Article ->
The size of the in-memory mapping table will be reduced when its entries become “obsolete” because they are no longer used by any block pointers in the pool. An entry becomes obsolete when all the blocks that use it are freed. An entry can also become obsolete when all the snapshots that reference it are deleted, and the block pointers that reference it have been “remapped” in all filesystems/zvols (and clones). Whenever an indirect block is written, all the block pointers in it will be “remapped” to their new (concrete) locations if possible. This process can be accelerated by using the “zfs remap” command to proactively rewrite all indirect blocks that reference indirect (removed) vdevs.

To do ->
Rewrite the paragraph of the mapping table text that begins "The size of the in-memory mapping table" as a short bulleted list that keeps its main facts.

Source data ->
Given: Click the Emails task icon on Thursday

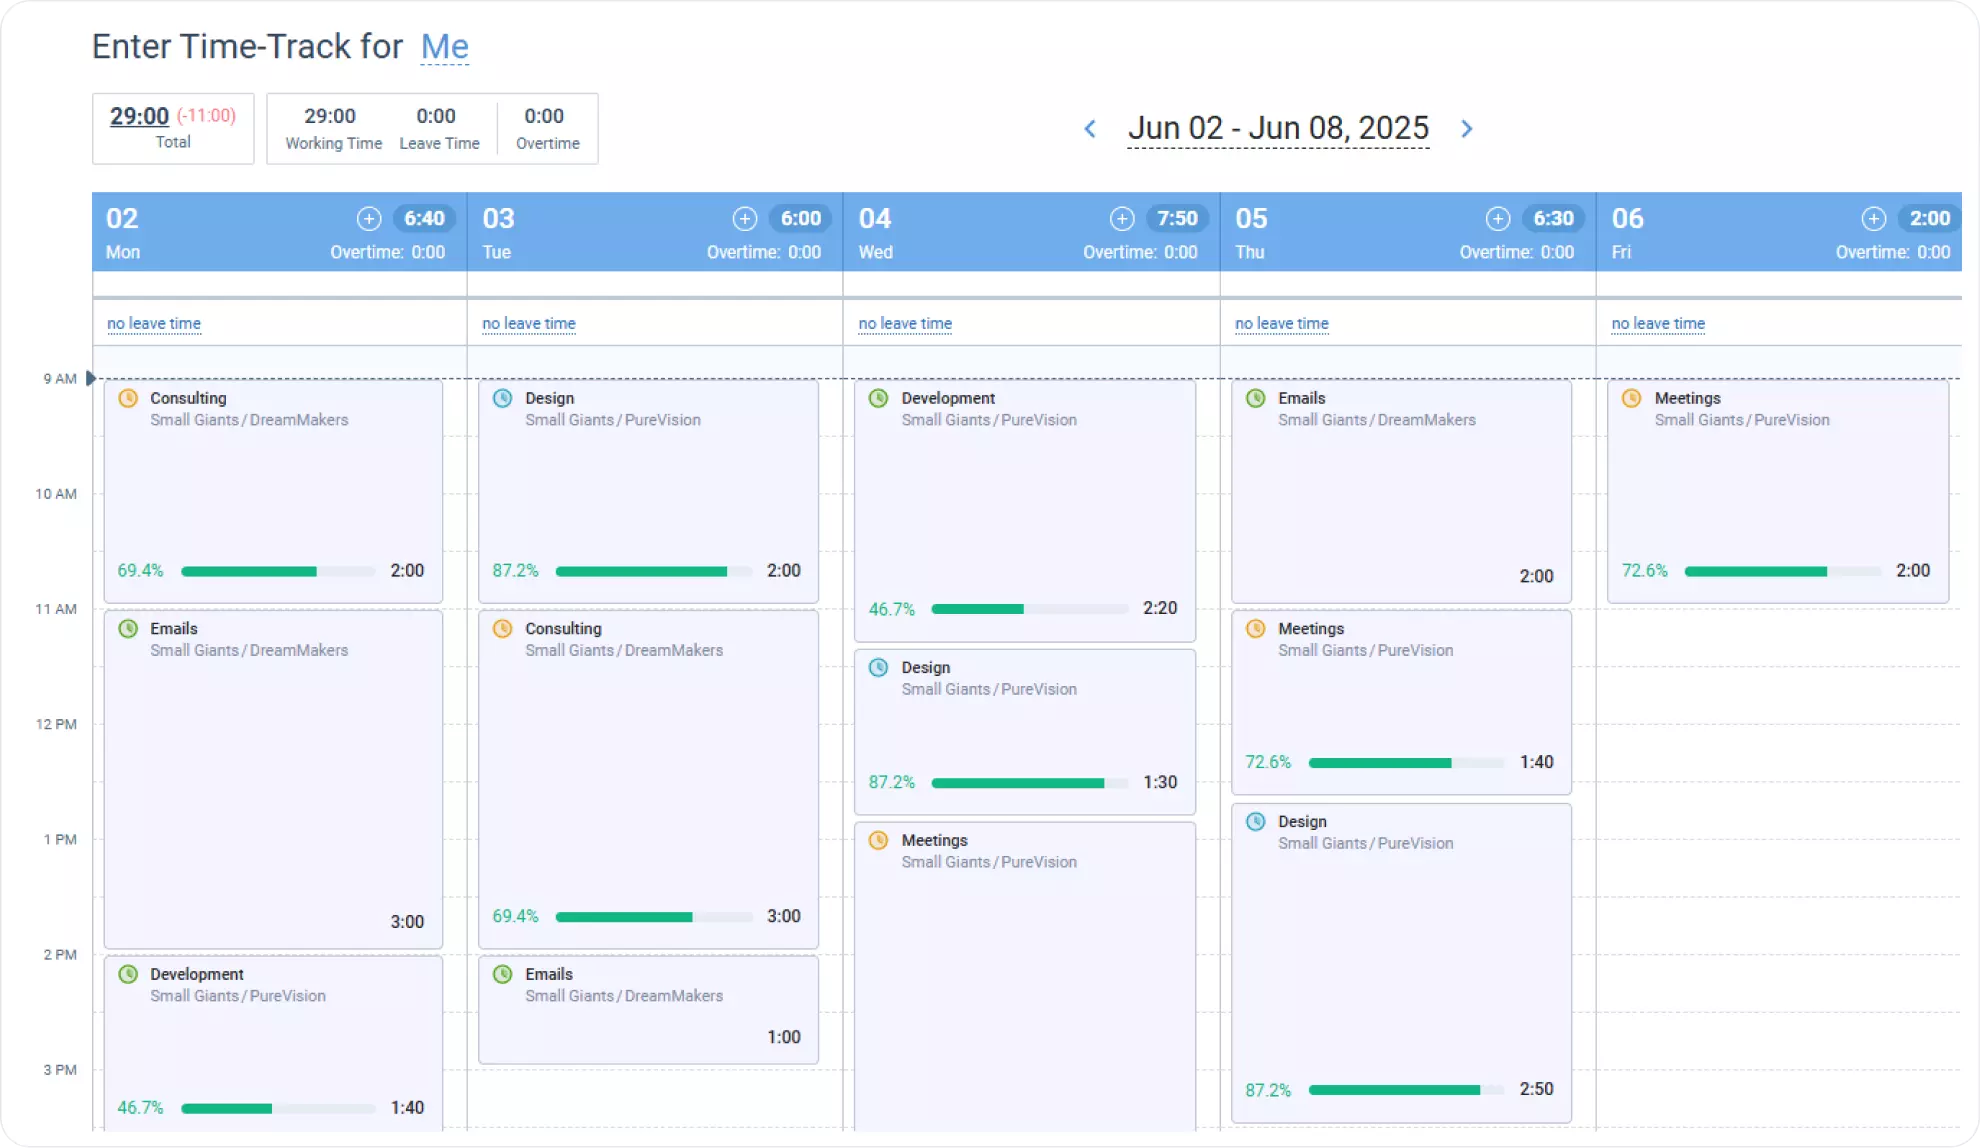Looking at the screenshot, I should [x=1254, y=397].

Result of this task ->
- The in-memory mapping table shrinks as its entries become obsolete, meaning no block pointers in the pool use them anymore.
- An entry becomes obsolete when every block that uses it is freed.
- It also becomes obsolete when every snapshot referencing it is deleted and the block pointers referencing it have been remapped in all filesystems/zvols (and clones).
- Whenever an indirect block is written, its block pointers are remapped to their new concrete locations where possible.
- The "zfs remap" command speeds this up by proactively rewriting all indirect blocks that reference removed vdevs.